Institutionelle Investoren tun jedenfalls gut daran, nicht mit raschen und deutlichen Zinserhöhungen zu rechnen. Das bedeutet, dass Pensionskassen bei den Obligationenrenditen mit einer sehr langen Durststrecke rechnen müssen. Das ist herausfordernd, weil rund ein Drittel des gesamten PK-Vermögens auf dem Obligationenmarkt investiert ist. Dieser hohe Anteil ist aus Risikoüberlegungen zweckmässig. Realistische Szenarien zeigen aber, dass die durchschnittliche Jahresrendite eines Bundesobligationenportfolios über zehn Jahre nahe bei Null liegt. Durchschnittsrenditen über 1% erscheinen aus heutiger Sicht unwahrscheinlich.
Verschärft wird die Problematik unzureichender Erträge durch die Negativzinsen. Die Vorsorgeeinrichtungen werden deshalb versuchen, die ausbleibenden Anlageerträge bei Anleihen mit dem Eingehen höherer Anlagerisiken zu kompensieren. Diese Strategie stösst an Grenzen. Deshalb sind einschneidende Massnahmen erforderlich, um die PKs vor einer gravierenden Schieflage zu bewahren.
Schrittweise Anpassung der Parameter
Erstens müssen Leistung und Finanzierung über die Senkung des überhöhten technischen Zinses an die harten finanziellen Realitäten angepasst werden. Zudem braucht es eine deutliche Senkung des Mindestumwandlungssatzes und die weitere Reduktion der Umwandlungssätze in umhüllenden Pensionskassen, um die in der 2. Säule systemwidrige und in den letzten Jahren akzentuierte Umverteilung von Jung zu Alt zu vermindern.
Zweitens drängen sich Massnahmen auf, die eine bessere Balance bei der Risikoverteilung zwischen Aktiven und Rentnern bewirken. Letztere tragen zurzeit kein Risiko, erfreuen sich aber vorzüglicher Renditen. Die intergenerationelle Solidarität darf nicht weiter strapaziert werden. Zu den Massnahmen gehören die aktuariell korrekte Festsetzung des Mindestzinses und des Umwandlungssatzes sowie eine Anhebung des Rentenalters. Zu nennen sind ferner die Einführung variabler, von der Ergiebigkeit der Kapitalmärkte abhängiger Rententeile im Überobligatorium und die Nutzung der 1e-Pläne, bei denen die Versicherten das Anlagerisiko tragen.

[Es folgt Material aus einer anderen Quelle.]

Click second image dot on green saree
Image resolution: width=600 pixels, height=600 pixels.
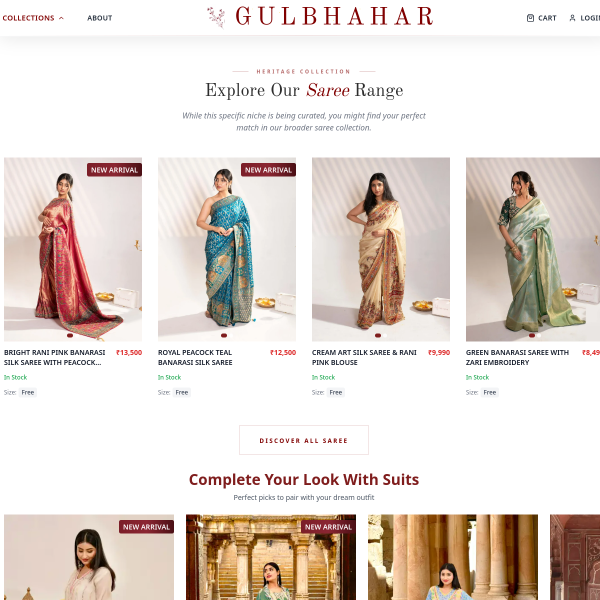(539, 336)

Drittens darf die im Rahmen der Anpassungen in der Verordnung über die berufliche Vorsorge (BVV2) vorgeschlagene Beschränkung der Wahlmöglichkeiten auf drei Anlagestrategien im überobligatorischen Bereich nicht umgesetzt werden. Sie ist paternalistisch und kontraproduktiv und zeugt von wenig Vertrauen in die Urteilsfähigkeit mündiger Bürger.

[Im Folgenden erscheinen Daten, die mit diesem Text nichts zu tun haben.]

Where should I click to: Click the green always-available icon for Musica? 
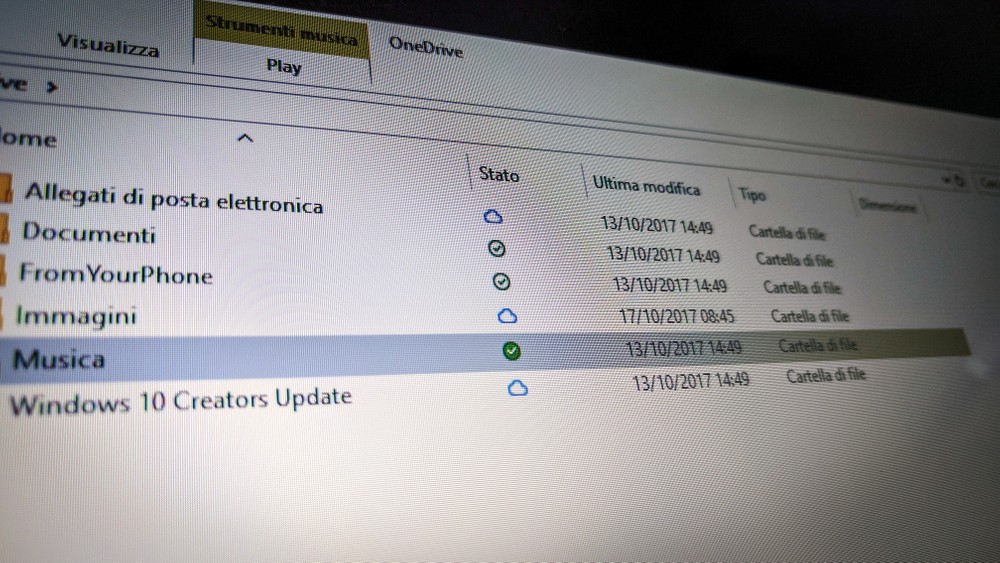[512, 351]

Viertens muss die Kommunikation zwischen Vorsorgeeinrichtungen und Versicherten verbessert werden, um angesichts sinkender Altersrenten eine Erosion des Vertrauens in die 2. Säule zu vermeiden.
Es braucht politische Einsicht
Diese anforderungsreichen, aber notwendigen Schritte werden die Vorsorgelandschaft in den kommenden Jahren stark verändern. Wenn politische Einsicht auch im Bereich der sozialen Sicherheit Einzug hält, kann die ultraexpansive Geldpolitik sogar dazu beitragen, dass der aufgestaute Nachholbedarf konsequenter als in einem Normalzinsszenario angepackt wird. Das wäre eines der wenigen positiven Ergebnisse des gefährlichen geldpolitischen Experiments.